EXERCISE DETAILS:
Produce an exact copy of the listing.

DATA FOR ANALYSIS:
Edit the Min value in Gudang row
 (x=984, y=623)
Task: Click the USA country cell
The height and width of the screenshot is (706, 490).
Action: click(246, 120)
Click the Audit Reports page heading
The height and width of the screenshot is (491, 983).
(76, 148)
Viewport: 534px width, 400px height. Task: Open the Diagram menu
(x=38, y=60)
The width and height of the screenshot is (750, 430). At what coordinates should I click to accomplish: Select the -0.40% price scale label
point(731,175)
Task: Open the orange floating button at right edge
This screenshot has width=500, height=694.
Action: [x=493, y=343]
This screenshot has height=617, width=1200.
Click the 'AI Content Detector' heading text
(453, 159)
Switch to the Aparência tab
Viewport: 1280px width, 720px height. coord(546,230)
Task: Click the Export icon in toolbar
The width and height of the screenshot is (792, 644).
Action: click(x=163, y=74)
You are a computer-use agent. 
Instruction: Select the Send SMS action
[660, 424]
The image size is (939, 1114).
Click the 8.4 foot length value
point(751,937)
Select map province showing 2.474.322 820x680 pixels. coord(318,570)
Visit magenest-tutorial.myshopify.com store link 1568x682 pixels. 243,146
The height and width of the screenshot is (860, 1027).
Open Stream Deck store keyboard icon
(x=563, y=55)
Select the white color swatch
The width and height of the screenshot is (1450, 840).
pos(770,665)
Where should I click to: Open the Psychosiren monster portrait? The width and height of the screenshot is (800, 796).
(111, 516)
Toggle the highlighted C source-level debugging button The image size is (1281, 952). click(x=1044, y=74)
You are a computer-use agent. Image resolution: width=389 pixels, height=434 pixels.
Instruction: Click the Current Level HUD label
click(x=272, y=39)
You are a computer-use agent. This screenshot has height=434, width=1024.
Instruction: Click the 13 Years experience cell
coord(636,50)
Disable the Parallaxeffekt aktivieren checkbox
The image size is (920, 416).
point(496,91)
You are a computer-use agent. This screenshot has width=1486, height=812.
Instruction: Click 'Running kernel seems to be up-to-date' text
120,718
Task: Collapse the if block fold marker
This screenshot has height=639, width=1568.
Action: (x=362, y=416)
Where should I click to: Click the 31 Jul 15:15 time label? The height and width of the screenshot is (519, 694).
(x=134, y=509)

SOLUTION:
Edit the Min value in Gudang row
 (x=984, y=623)
Task: Click the USA country cell
The height and width of the screenshot is (706, 490).
Action: click(246, 120)
Click the Audit Reports page heading
The height and width of the screenshot is (491, 983).
(76, 148)
Viewport: 534px width, 400px height. Task: Open the Diagram menu
(x=38, y=60)
The width and height of the screenshot is (750, 430). At what coordinates should I click to accomplish: Select the -0.40% price scale label
point(731,175)
Task: Open the orange floating button at right edge
This screenshot has width=500, height=694.
Action: [x=493, y=343]
This screenshot has height=617, width=1200.
Click the 'AI Content Detector' heading text
(453, 159)
Switch to the Aparência tab
Viewport: 1280px width, 720px height. coord(546,230)
Task: Click the Export icon in toolbar
The width and height of the screenshot is (792, 644).
Action: click(x=163, y=74)
You are a computer-use agent. 
Instruction: Select the Send SMS action
[660, 424]
The image size is (939, 1114).
Click the 8.4 foot length value
point(751,937)
Select map province showing 2.474.322 820x680 pixels. coord(318,570)
Visit magenest-tutorial.myshopify.com store link 1568x682 pixels. 243,146
The height and width of the screenshot is (860, 1027).
Open Stream Deck store keyboard icon
(x=563, y=55)
Select the white color swatch
The width and height of the screenshot is (1450, 840).
pos(770,665)
Where should I click to: Open the Psychosiren monster portrait? The width and height of the screenshot is (800, 796).
(111, 516)
Toggle the highlighted C source-level debugging button The image size is (1281, 952). click(x=1044, y=74)
You are a computer-use agent. Image resolution: width=389 pixels, height=434 pixels.
Instruction: Click the Current Level HUD label
click(x=272, y=39)
You are a computer-use agent. This screenshot has height=434, width=1024.
Instruction: Click the 13 Years experience cell
coord(636,50)
Disable the Parallaxeffekt aktivieren checkbox
The image size is (920, 416).
point(496,91)
You are a computer-use agent. This screenshot has width=1486, height=812.
Instruction: Click 'Running kernel seems to be up-to-date' text
120,718
Task: Collapse the if block fold marker
This screenshot has height=639, width=1568.
Action: (x=362, y=416)
Where should I click to: Click the 31 Jul 15:15 time label? The height and width of the screenshot is (519, 694).
(x=134, y=509)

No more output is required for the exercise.